EXERCISE GOAL
Could you copy every record below exactly, leaving out the pictures?

Saved entries
-*-

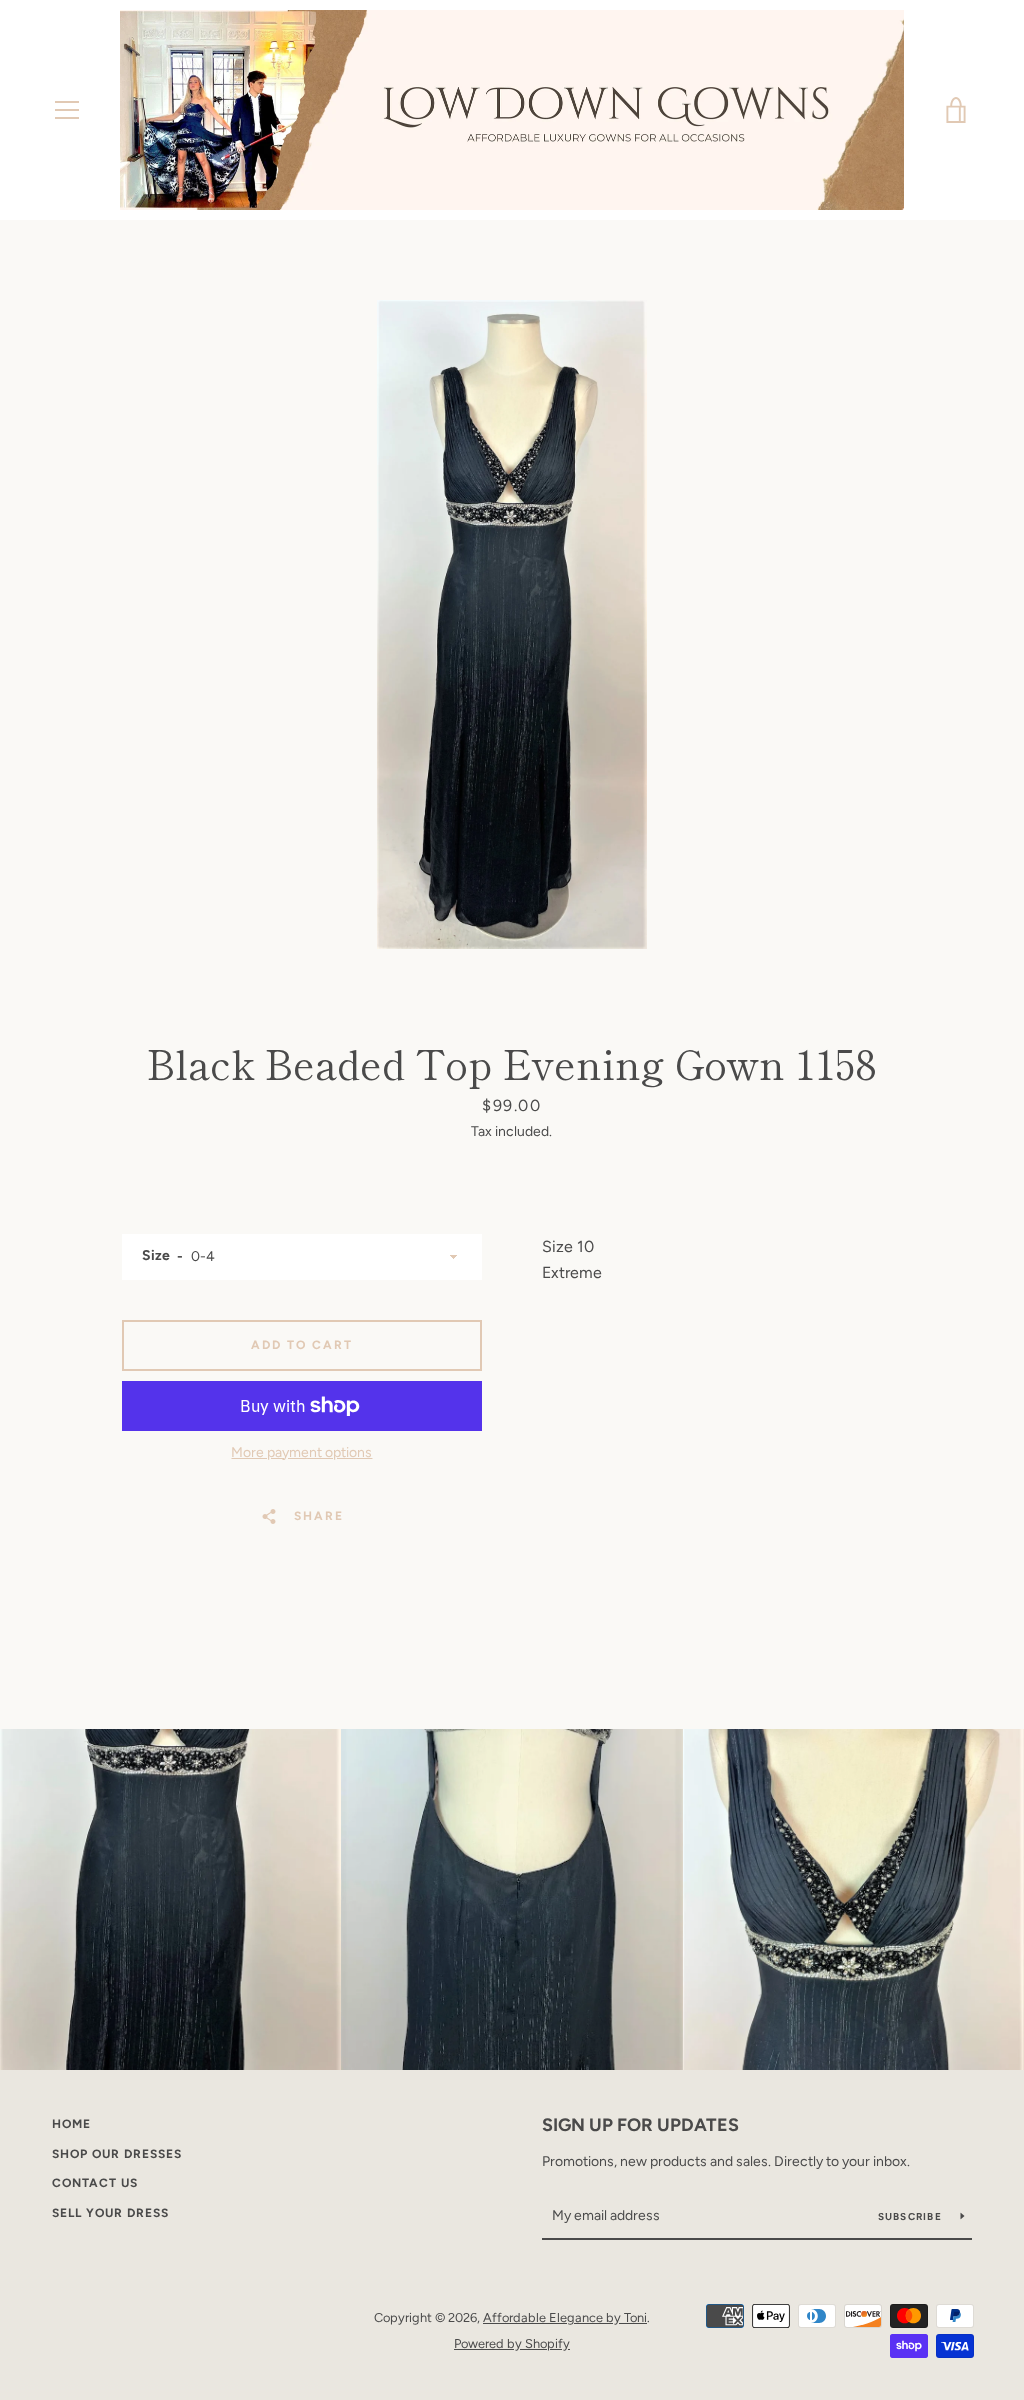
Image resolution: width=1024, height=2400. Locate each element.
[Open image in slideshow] (512, 624)
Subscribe (912, 2216)
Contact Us (95, 2183)
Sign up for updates (640, 2125)
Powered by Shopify (512, 2343)
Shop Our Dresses (117, 2154)
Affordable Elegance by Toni (565, 2317)
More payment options (301, 1452)
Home (71, 2124)
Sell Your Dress (110, 2213)
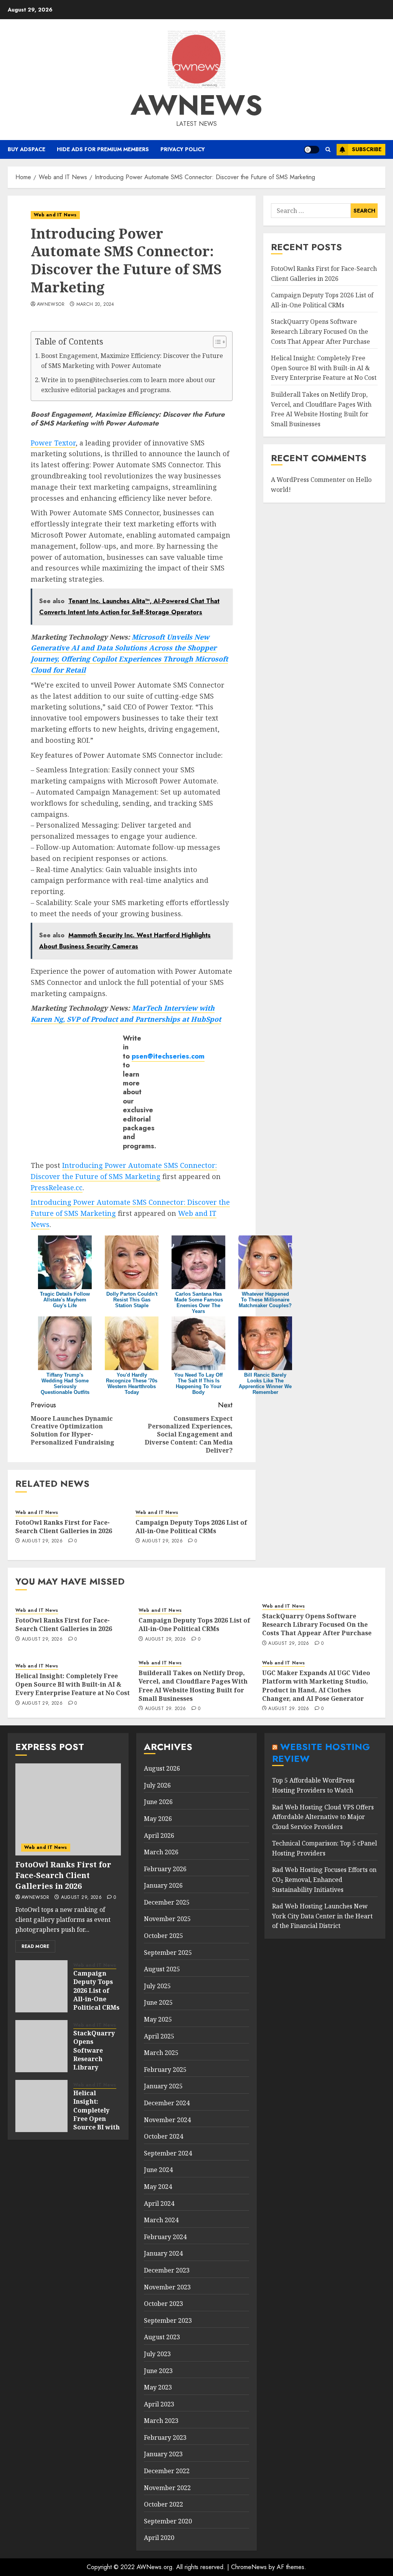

-*-

SOLVED PROBLEM
Image resolution: width=1024, height=2400. Locate each element.
[Open image in slideshow] (512, 624)
Subscribe (912, 2216)
Contact Us (95, 2183)
Sign up for updates (640, 2125)
Powered by Shopify (512, 2343)
Shop Our Dresses (117, 2154)
Affordable Elegance by Toni (565, 2317)
More payment options (301, 1452)
Home (71, 2124)
Sell Your Dress (110, 2213)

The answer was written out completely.